BRONTEKST -
╔══
En tijdens de eurocrisis zijn de bevoegdheden van bank, commissie en eurogroep opgerekt met behulp van de macht van nachtmerries die politici en eurocraten gebruikten om uitzonderingstoestanden te creëren waarin beginselen van democratie en rechtsstatelijkheid met voeten konden worden getreden. Van het kaliber ‘als de euro valt, valt Europa’. Het had zo uit Politieke theologie van de nazistische jurist Carl Schmitt kunnen komen.

En nu is daar dan Mario Draghi, die op 26 juli 2012, midden in de eurocrisis, de Europese Centrale Bank (ECB) vrijwel in zijn eentje een compleet ander mandaat gaf: niet langer sturen op het inflatiepeil in de hele eurozone, maar alleen nog sturen op de opslag op Zuid-Europese obligaties boven Duitse om ervoor te zorgen dat Spanje, Italië en Frankrijk niet Griekenland achterna gingen. Daarmee kwam in één klap een einde aan de politieke neutraliteit van de ECB, kwam de bank in politiek vaarwater en werden de periodieke vergaderingen van de Governing Council van de ECB steeds meer politieke vergaderingen.

Met zijn steun voor Macrons plan maakte Draghi het heel bont

Met een steeds luider wordende aanval op de onafhankelijkheid van de bank als logisch gevolg: wie beslissingen neemt die goed zijn voor sommigen (zuidelijke lidstaten) en slecht voor anderen (noordelijke), bedrijft politiek en dient zich dus democratisch te verantwoorden. Geen wonder dat Duitse kranten de laatste maanden de aanval op Draghi hebben geopend, dat Klaas Knot en zijn Duitse collega Jens Weidmann publiekelijk hun afkeer van het monetaire beleid van de ECB hebben geuit, en dat vorige week tijdens een hoorzitting van de Commissie Financiën van de Tweede Kamer meerdere sprekers pleitten voor meer politieke controle over de ECB.

In een groot afscheidsinterview dat Draghi deze week aan Financial Times gaf, ging hij nog een stap verder: hij stelde onomwonden dat hij de strijd met de eurosceptici had gewonnen. Eerst tijdens de Griekse crisis, en daarna tijdens de laatste Europese Parlementsverkiezingen. Het is om twee redenen een dubieuze en dus politieke uitspraak. Ten eerste omdat de Griekse crisis nog lang niet ten einde is: het land bevindt zich tien jaar later nog altijd in een diepe depressie. Het enige wat zich heeft hersteld zijn de overheidsfinanciën; daarvoor hebben burgers gebloed. Ten tweede omdat de verkiezingen van mei helemaal niet een eenduidig mandaat voor de status quo opleverden. Zowel de christendemocraten als de sociaaldemocraten werden weggevaagd, terwijl uitdagers als de groenen en de populisten wonnen.
╚══
OPDRACHT A - Leg in één tot drie zinnen uit waarom de tekst over Draghi zijn uitspraak dat hij de strijd met de eurosceptici had gewonnen dubieus noemt.
OPDRACHT B - Neem alsjeblieft uit de tekst over Draghi woordelijk alles over vanaf "Met een steeds" tot en met "over de ECB.".
De lijst die hierna volgt, komt uit een andere bron.

TE ONDERZOEKEN GEGEVENS -
╔══
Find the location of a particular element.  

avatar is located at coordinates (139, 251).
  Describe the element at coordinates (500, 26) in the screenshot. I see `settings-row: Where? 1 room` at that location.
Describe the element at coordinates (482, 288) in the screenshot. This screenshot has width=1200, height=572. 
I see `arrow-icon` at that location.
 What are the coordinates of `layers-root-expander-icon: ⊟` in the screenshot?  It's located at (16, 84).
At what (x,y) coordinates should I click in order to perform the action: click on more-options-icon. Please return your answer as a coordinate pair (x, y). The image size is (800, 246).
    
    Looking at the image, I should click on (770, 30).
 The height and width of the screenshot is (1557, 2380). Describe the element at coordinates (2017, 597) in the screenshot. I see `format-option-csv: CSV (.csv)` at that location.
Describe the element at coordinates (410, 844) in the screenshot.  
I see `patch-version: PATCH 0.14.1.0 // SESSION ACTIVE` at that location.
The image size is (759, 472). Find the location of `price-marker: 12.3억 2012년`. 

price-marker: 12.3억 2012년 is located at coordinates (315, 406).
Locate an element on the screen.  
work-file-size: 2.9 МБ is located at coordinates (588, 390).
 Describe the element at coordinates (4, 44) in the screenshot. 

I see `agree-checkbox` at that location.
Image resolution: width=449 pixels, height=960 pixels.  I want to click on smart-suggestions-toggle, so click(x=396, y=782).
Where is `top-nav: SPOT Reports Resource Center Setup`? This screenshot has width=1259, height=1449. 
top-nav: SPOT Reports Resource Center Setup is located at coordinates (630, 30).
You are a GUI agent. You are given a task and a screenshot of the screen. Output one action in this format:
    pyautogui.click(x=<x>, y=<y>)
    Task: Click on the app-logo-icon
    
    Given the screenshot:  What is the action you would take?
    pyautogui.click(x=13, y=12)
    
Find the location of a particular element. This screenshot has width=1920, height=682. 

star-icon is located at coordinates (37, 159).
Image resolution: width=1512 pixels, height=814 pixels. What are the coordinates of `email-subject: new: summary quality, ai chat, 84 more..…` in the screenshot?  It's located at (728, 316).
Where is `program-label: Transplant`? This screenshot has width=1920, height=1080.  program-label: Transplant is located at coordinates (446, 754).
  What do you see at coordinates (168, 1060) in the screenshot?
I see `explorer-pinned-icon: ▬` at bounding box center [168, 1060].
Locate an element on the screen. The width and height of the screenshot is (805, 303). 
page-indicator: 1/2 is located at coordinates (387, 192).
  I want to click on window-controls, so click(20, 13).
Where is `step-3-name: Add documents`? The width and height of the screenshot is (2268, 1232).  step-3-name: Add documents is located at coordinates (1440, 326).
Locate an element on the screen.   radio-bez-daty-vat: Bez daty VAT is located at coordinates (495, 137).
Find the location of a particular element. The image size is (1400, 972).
╚══
VERWACHT ANTWOORD A - Ten eerste is de Griekse crisis nog lang niet voorbij: Griekenland zit tien jaar later nog altijd in een diepe depressie, en alleen de overheidsfinanciën hebben zich hersteld. Ten tweede leverden de verkiezingen van mei geen eenduidig mandaat voor de status quo op, want christendemocraten en sociaaldemocraten werden weggevaagd, terwijl groenen en populisten wonnen.

VERWACHT ANTWOORD B -
Met een steeds luider wordende aanval op de onafhankelijkheid van de bank als logisch gevolg: wie beslissingen neemt die goed zijn voor sommigen (zuidelijke lidstaten) en slecht voor anderen (noordelijke), bedrijft politiek en dient zich dus democratisch te verantwoorden. Geen wonder dat Duitse kranten de laatste maanden de aanval op Draghi hebben geopend, dat Klaas Knot en zijn Duitse collega Jens Weidmann publiekelijk hun afkeer van het monetaire beleid van de ECB hebben geuit, en dat vorige week tijdens een hoorzitting van de Commissie Financiën van de Tweede Kamer meerdere sprekers pleitten voor meer politieke controle over de ECB.